COSA SI RICHIEDE —
Trascrivi parola per parola le righe qui sotto, senza riportare le immagini.

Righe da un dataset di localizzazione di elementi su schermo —

::::

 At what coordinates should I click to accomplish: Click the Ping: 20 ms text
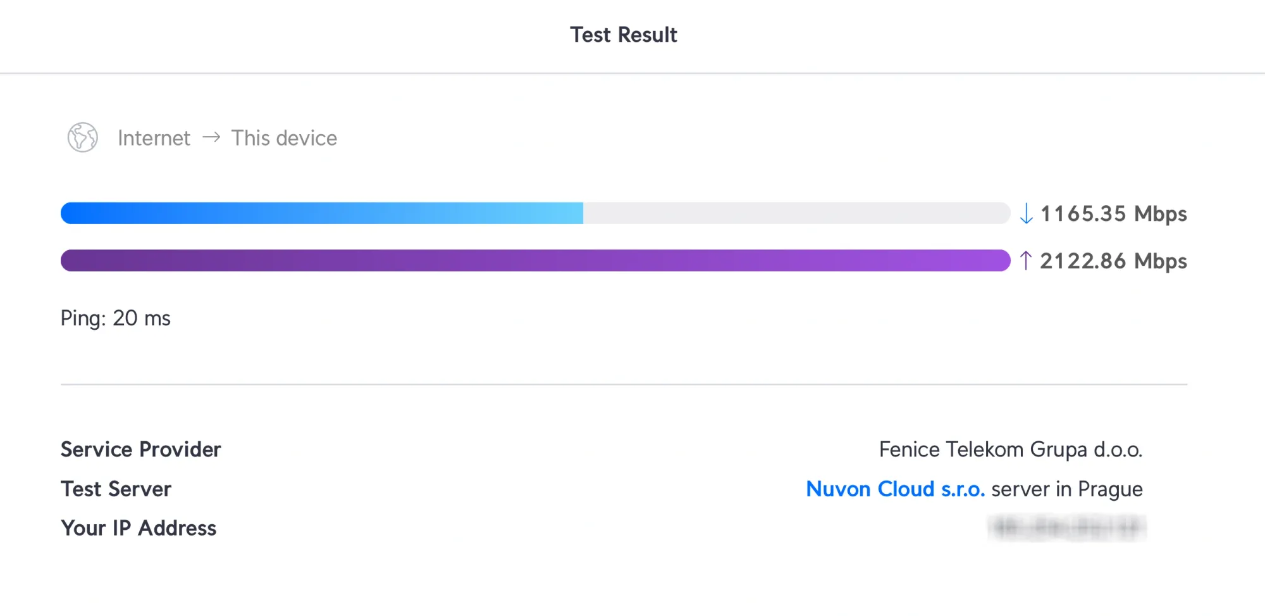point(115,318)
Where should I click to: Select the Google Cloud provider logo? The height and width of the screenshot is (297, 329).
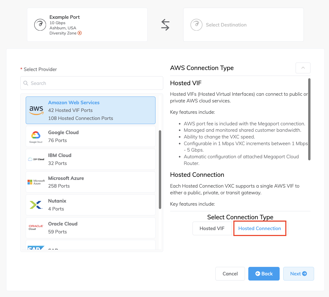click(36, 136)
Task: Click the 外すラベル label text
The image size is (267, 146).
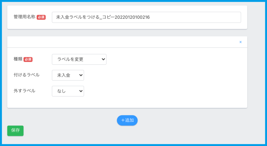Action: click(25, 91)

::::

RISULTATO FINALE —
 At what coordinates should I click to accomplish: Click the Ping: 20 ms text
point(115,318)
Where should I click to: Select the Google Cloud provider logo? The height and width of the screenshot is (297, 329).
click(36, 136)
Task: Click the 外すラベル label text
The image size is (267, 146).
Action: click(25, 91)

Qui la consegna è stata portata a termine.